Случилось так, что сидел Огурцов один – бригада отбыла на очередной трудовой подвиг, а бригадир остался в ожидании директора съемочной группы, который должен был закрыть ему наряд. Взял бригадир бутылочку портвейна и сидел себе на пенечке, попивая любимый напиток, покуривая и поглядывая, не показался ли перед съемочными павильонами автомобиль директора – ездил тот на черной «Волге».
После второго стакана бригадира разморило – лето выдалось жарким, – и он не сразу заметил, как из ворот павильона вышла темная фигурка и, прыгая с кочки на кочку, проваливаясь в ямы и неловко взмахивая руками, стала приближаться к леску.
– Здорово!
Хриплый, заискивающий голос разбудил задремавшего было молодого бригадира. Огурцов открыл глаза.
– Хе... Здорово, говорю.
Миша Кошмар, который тихонечко подошел к Огурцову, был незаметным, тихим мужичком – волком, безотказным в работе и, вследствие этого, любимым женщинами – реквизиторшами. Тяжелый физический труд был Мише, очевидно, неприятен, и он осел в реквизиторском цеху, таская корзины с дорогой фарфоровой посудой, подсвечники, люстры и прочее, в общем, то, что пожилым женщинам носить в руках со склада на съемочную площадку было тяжело и неудобно. Всё не доски разгружать или декорации строить. Работа, в общем, не пыльная, хотя и малооплачиваемая.

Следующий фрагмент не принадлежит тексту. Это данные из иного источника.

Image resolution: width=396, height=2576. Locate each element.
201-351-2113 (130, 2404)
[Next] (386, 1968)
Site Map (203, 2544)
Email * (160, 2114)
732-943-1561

Миша, сколько помнил Огурец, ходил в одном и том же коричневом костюме, в нем и работал, в нем, не снимая пиджака, и спал во время съемок, улегшись тихонечко где-нибудь на пустых фанерных ящиках.
Возраст его определить было трудно – Миша Кошмар был из тех людей, которым можно дать и тридцать, и сорок, и пятьдесят лет. Лицо его всегда было плохо выбрито, но при этом было видно, что Миша брился, вследствие чего впечатления неухоженного забулдыги он ни на кого никогда не производил. Росту был, как и большинство волков, невысокого, в кости широк, головаст, рукаст, в общем, то, что называется «работящий мужичок». Есть такой тип русского мужика – с крупными чертами лица, с прямым, хотя и слегка мутным взглядом, этакие плечистые, крепко стоящие на ногах низкорослые работяги.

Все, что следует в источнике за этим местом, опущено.